Yevgeny Prigozhin, the leader of the Wagner mercenary group and a prominent figure in society despite having led a failed mutiny against the Russian army’s leadership last month, has praised the military takeover of Niger and said that his soldiers can restore order to the West African country.
Wagner-related Telegram app channels received an audio message from Prigozhin, who did not directly claim to have been involved in the coup but described it as a long-overdue moment of independence from Western colonizers.
“What happened in Niger is nothing other than the struggle of the people of Niger with their colonizers. With colonizers who are trying to foist their rules of life on them and their conditions and keep them in the state that Africa was in hundreds of years ago,” said the message, posted on Friday, Julyb28.
“Today this is effectively gaining their independence.

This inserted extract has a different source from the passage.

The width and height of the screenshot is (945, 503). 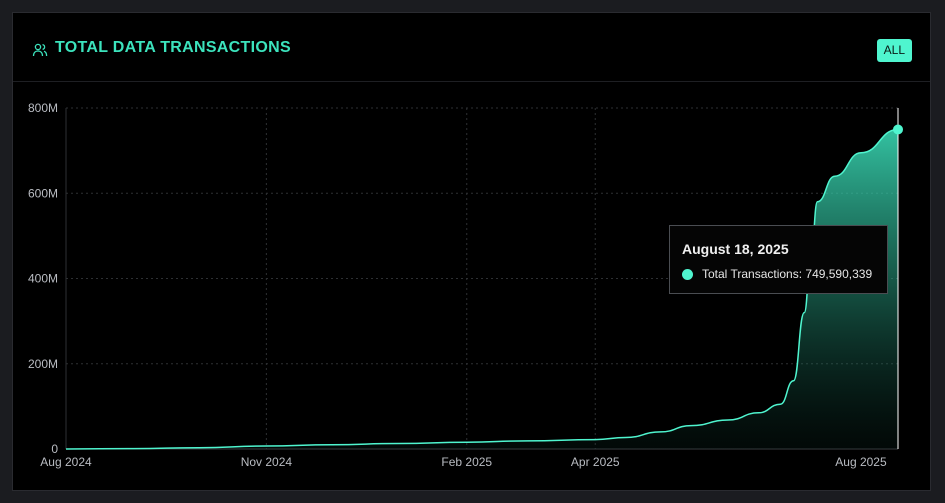 What do you see at coordinates (66, 462) in the screenshot?
I see `x-tick-label: Aug 2024` at bounding box center [66, 462].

The rest will without doubt depend on the citizens of Niger and how effective governance will be, but the main thing is this: they have got rid of the colonizers,” the message said.

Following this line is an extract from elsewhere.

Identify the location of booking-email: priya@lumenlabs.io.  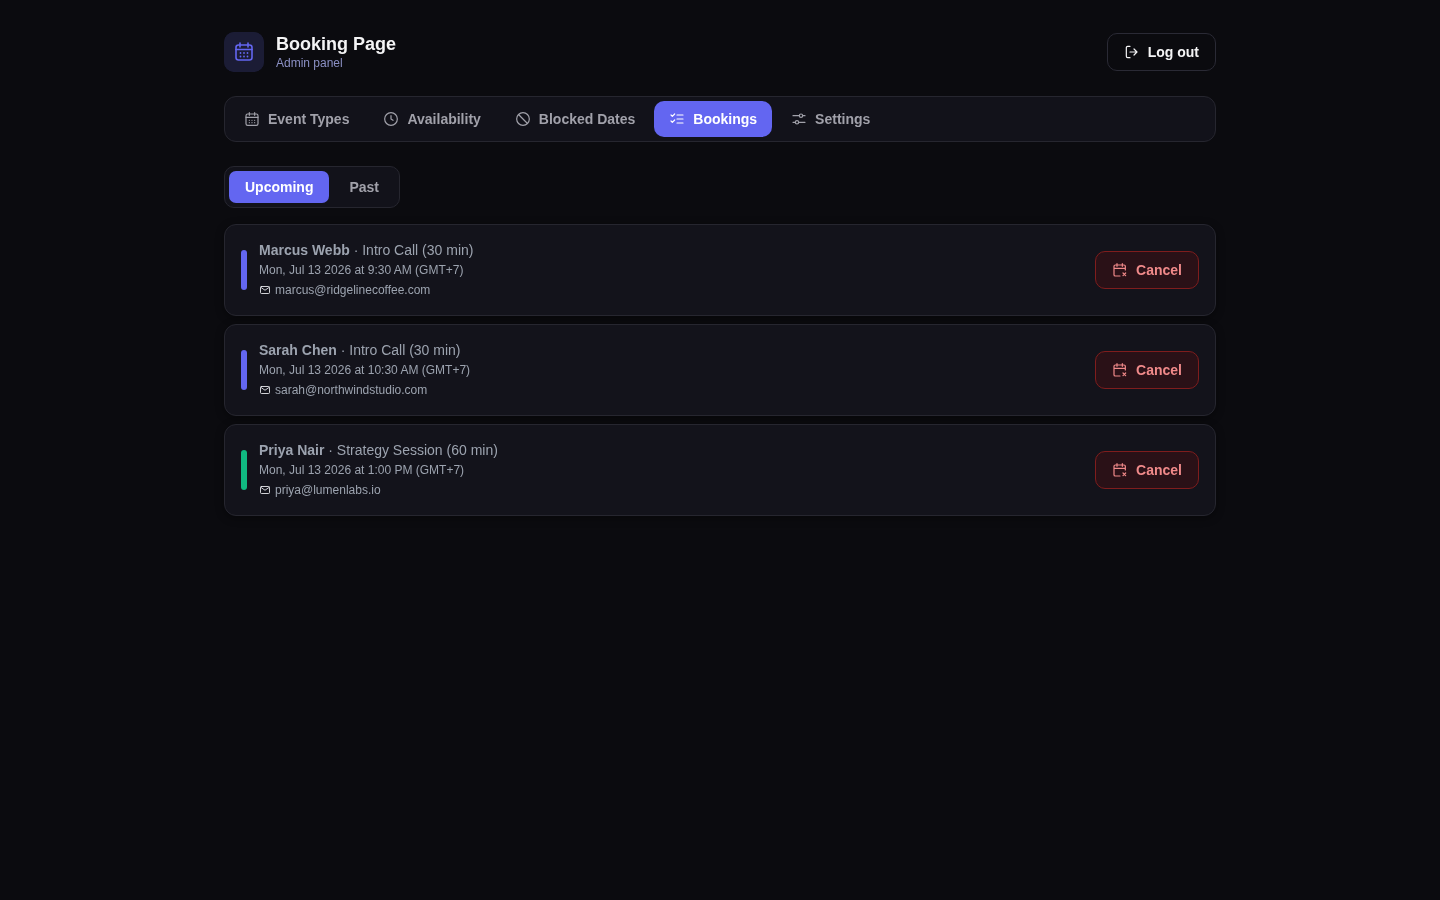
(328, 490).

Prigozhin, in his voice message, boasted of Wagner’s alleged efficiency in helping African nations stabilize and develop in what sounded like a sales pitch.
“Thousands of Wagner fighters are capable of bringing order and of destroying terrorists and of not allowing them to harm the local populations of these states,” he said.

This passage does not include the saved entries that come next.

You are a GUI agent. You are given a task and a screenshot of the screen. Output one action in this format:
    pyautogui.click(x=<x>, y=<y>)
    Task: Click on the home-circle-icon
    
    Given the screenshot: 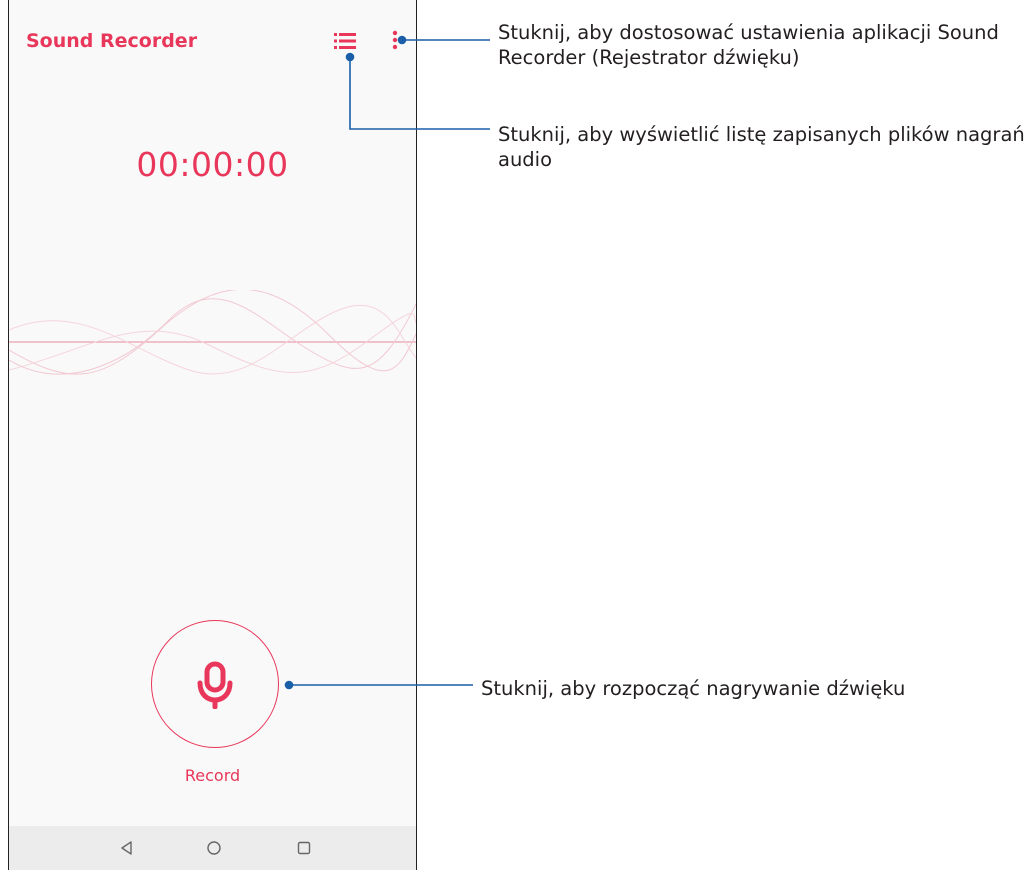 What is the action you would take?
    pyautogui.click(x=214, y=848)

After troops staged a military coup on Wednesday evening and detained President Mohamed Bazoum in the presidential palace, it is still not apparent who is in command of Niger as of the time of publication.
Then, on Friday, two days after his guards had detained and ousted democratically elected President Mohamed Bazoum, Abdourahmane Tchiani, commander of the Niger presidential guard, proclaimed himself leader of a transitional administration in Niger.
In 1960, the nation formally proclaimed its independence from the French colonial power.
The voicemail was the most recent indication that Prigozhin and his men are still operating in Africa, where they are eager to grow and still have security contracts in some nations like the Central African Republic (CAR).
In spite of a contract with Putin that would have him transfer to Belarus, where some of his men have already begun training the army, Prigozhin, 62, appears to still retain freedom of movement.
In a video that was made public earlier this month, he was heard in Belarus instructing his soldiers to gather their strength for a “new journey to Africa.”